Changelog

0.0.9

  • added to_json support for dataset results.

0.0.8

  • handle unsanitized nil values properly - If your input data has occasional nil values during extract or transform, you may have seen: DataHut: Ruby type 'NilClass' not supported by Sequel... DataHut now handles nil values instead of raising this exception so that it is easier to work with unsanitized datasets.

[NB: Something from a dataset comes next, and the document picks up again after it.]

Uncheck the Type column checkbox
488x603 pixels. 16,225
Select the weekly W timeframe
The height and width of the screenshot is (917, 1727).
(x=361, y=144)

  • added DataHut::DataWarehouse#non_unique which allows you to specify any test of uniqueness for early skipping during transform or extract phases. DataHut has duplicate detection built-in, i.e. it doesn't allow identical records to be inserted. However in the past, you had to wait for all the fields to be added or transformed before this detection was done. non-unique allows you to define more specific uniqueness paramters for early skipping without going through all that. i.e. you have a feed where you know a dup is some kind of GUID... simply test if the GUID is unique before going any further...

    dh.extract(data) do |r, d|
      next if dh.not_unique(guid: d[:guid])
      r.guid = d[:guid]
      r.name = d[:name]
      r.age = d[:age]
      ...
    end
    

0.0.7

  • added capability to store and fetch arbitrary metadata from the DataHut.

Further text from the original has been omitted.